The research pipeline I built when the feedback loop was too slow

6 MINUTES READ

At Doctor Anywhere, we weren't short on qualitative signal. Sales calls happened every day. Customer conversations were logged. Support escalations were tracked. The feedback existed. The problem was that by the time it reached the people making product and marketing decisions, it had already missed the meeting.

That's not a research problem. It's an infrastructure problem.

The gap between insight and decision is where research value gets destroyed. Not in the research itself — the interviews, the calls, the synthesis. In the distance between the moment a signal appears and the moment it influences a decision. Most organisations let that gap widen until qualitative research becomes a retrospective exercise: confirming what was already shipped, explaining why something didn't work, arriving too late to redirect anything.

I wanted to close that gap. So I built a pipeline.

What I built

The system connects Apollo (where sales call data lives) to a structured analysis layer built in Cursor. When a sales call is logged, the pipeline extracts the signals — objections, feature requests, onboarding friction points, competitive mentions — and routes them to a shared view that product, marketing, and design can actually read without archaeology.

It's not sophisticated by engineering standards. There's no ML model, no custom embeddings, no dashboard with seventeen filters no one uses. It's closer to a very well-structured pipe: signal goes in, categorised insight comes out, latency drops from weeks to hours.

The tools matter less than the design principle.
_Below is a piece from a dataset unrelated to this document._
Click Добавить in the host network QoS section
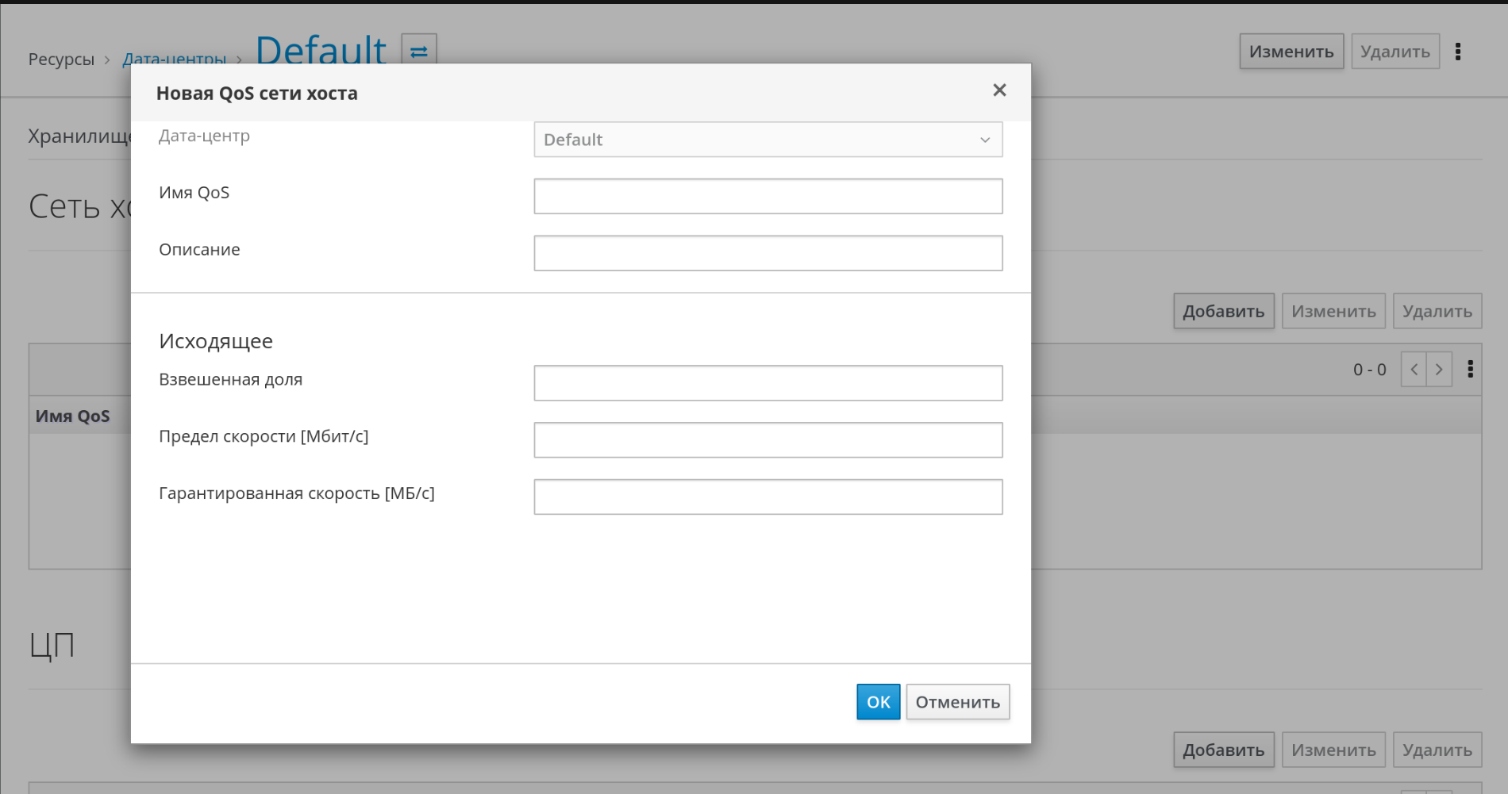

I chose Cursor and Apollo because they were already in the workflow — adoption cost was near zero. The architecture was deliberately minimal. A pipeline that requires daily maintenance is a pipeline that gets abandoned.
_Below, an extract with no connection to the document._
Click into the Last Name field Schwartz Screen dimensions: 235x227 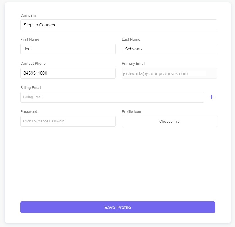169,49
Why it's a distribution problem, not a synthesis problem

Most research operations optimise for synthesis. Better frameworks. More rigorous analysis. Cleaner artefacts. All of that is valuable, but it solves the wrong bottleneck.

The synthesis was fine. The problem was that insight was being produced in one place and consumed — if at all — in another, with no reliable path between them. The sales team had a clear view of what SME customers were confused about during onboarding. The product team was making onboarding decisions three weeks later with no access to that view.

The pipeline doesn't improve synthesis. It improves distribution. Those are different problems, and conflating them is why a lot of research investment produces little operational impact.

What the build taught me

The biggest shift wasn't speed. It was directness.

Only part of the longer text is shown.